**DATA EXTRACT**
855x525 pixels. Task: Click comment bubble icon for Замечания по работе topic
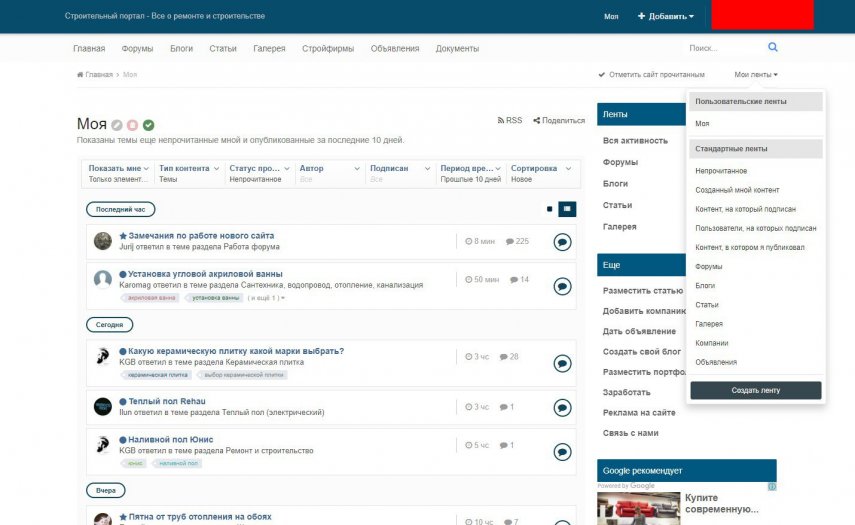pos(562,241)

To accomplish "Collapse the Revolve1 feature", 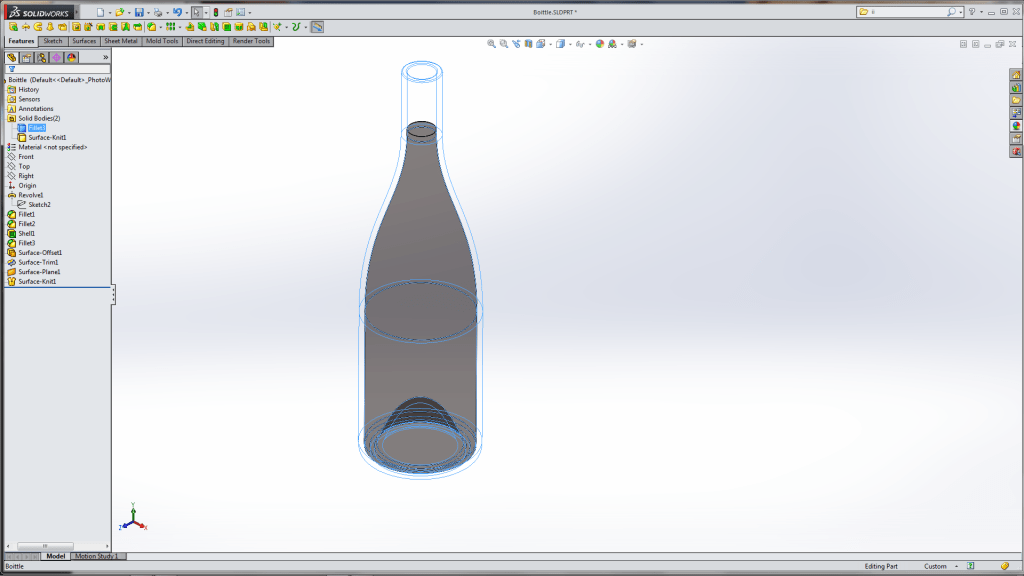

==

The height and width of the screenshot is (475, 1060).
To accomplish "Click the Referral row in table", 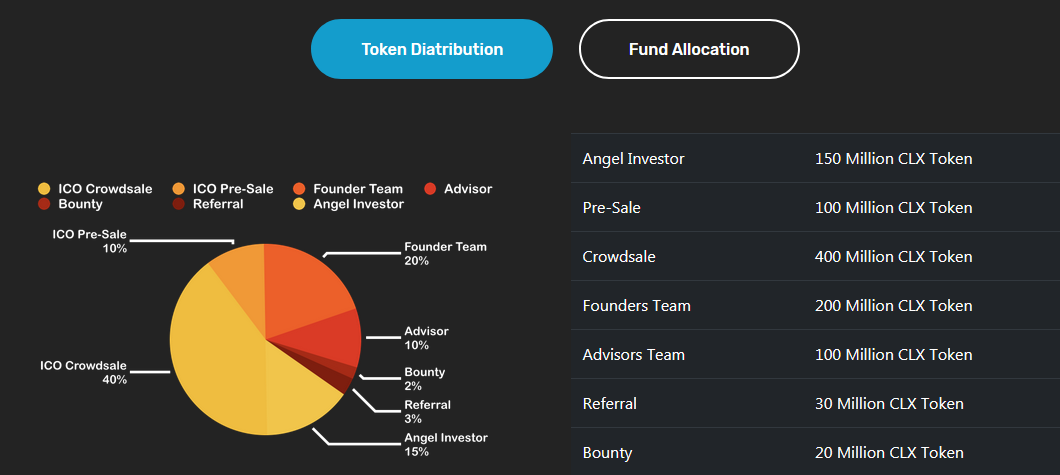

**TRY IT**
From the records above, transcribe only the stretch from the line with "The height and" through the line with "the Referral row", keeping both ends. Omit pictures.

**ANSWER TO THIS PROBLEM**
The height and width of the screenshot is (475, 1060).
To accomplish "Click the Referral row in table", 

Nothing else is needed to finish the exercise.